Chain replication (CR) is intended for supporting large-scale storage services that exhibit high throughput and availability without sacrificing strong consistency guarantees. In chain replication, the primary’s role in sequencing requests is partitioned between two servers. The head sequences update requests; the tail extends that sequence by handling query requests. This sharing of responsibility enables lower-latency and lower-overhead processing for query requests, because only the tail is involved in processing a query and that processing is never delayed by activity elsewhere in the chain. This is contrast to the primary backup approach, where the primary must await acknowledgements from backups for prior updates before responding to a query. In both approaches, update requests must be distributed to all servers replicating an object otherwise the replicas will deviate. Chain replication does this broadcasting serially, resulting in higher latency than the primary/backup approach where updates are disseminated to backups in parallel. With parallel dissemination, the time needed to generate a reply is proportional to the maximum latency of any non-faulty backup; with serial dissemination, it is proportional to the sum of those latencies [32]. Chain replication exhibits a higher latency than multicast-based replication solutions but, on the other hand, it is extremely resource efficient and, therefore, it has been adopted in several practical systems. FAWN-KV [39] and Hyperdex [40] are two data stores that offer strong consistency using chain-replication as the main replication technique. BCR extends CR to achieve better utilization of computing and communication resources and to gain higher throughput.

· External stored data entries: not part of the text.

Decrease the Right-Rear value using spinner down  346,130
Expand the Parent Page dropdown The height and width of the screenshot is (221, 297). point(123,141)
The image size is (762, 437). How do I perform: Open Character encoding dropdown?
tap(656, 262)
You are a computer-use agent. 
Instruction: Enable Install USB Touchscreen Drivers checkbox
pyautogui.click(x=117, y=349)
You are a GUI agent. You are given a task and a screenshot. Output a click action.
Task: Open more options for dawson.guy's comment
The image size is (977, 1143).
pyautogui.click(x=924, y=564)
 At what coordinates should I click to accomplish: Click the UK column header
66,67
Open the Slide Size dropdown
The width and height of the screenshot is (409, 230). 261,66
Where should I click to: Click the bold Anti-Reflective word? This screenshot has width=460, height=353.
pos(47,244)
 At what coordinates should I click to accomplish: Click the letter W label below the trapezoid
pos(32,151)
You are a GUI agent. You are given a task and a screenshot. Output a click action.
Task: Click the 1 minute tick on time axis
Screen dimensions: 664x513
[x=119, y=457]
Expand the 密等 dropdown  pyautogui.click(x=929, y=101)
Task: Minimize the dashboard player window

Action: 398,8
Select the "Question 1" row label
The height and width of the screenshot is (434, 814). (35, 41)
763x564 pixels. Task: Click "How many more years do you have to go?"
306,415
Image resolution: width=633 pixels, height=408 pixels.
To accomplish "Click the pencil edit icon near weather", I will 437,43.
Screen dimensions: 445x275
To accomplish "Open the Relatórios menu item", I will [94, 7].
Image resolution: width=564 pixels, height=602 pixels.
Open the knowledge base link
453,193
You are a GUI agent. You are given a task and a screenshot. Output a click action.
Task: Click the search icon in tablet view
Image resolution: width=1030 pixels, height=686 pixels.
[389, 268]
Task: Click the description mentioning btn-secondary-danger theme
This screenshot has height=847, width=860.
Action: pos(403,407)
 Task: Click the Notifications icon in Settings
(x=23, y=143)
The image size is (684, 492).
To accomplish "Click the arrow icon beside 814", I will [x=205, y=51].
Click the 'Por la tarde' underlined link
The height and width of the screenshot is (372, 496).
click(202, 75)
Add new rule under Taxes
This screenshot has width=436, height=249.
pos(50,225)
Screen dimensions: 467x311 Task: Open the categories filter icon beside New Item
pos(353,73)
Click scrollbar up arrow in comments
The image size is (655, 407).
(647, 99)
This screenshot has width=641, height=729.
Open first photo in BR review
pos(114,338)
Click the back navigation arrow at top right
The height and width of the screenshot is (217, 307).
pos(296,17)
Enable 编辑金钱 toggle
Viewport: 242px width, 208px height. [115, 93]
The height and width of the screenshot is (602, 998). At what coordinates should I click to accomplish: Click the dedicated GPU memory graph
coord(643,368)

The work in [34] proposed a novel datastore design, named ChainReaction. The proposed solution relies on a novel variant of chain-replication that offers the causal+ consistency criteria [37 and 38] and is able to leverage the existence of multiple replicas to distribute the load of read requests. As a result, ChainReaction avoids the bottlenecks of linearizability while providing competitive performance when compared with systems merely offering eventual consistency. ChainReaction can be deployed either on a single datacenter or on Geo- replicated scenarios, over multiple datacenters. Additionally, ChainReaction provides a transactional construct that allows a client to read the value of multiple objects in a causal+ consistent way.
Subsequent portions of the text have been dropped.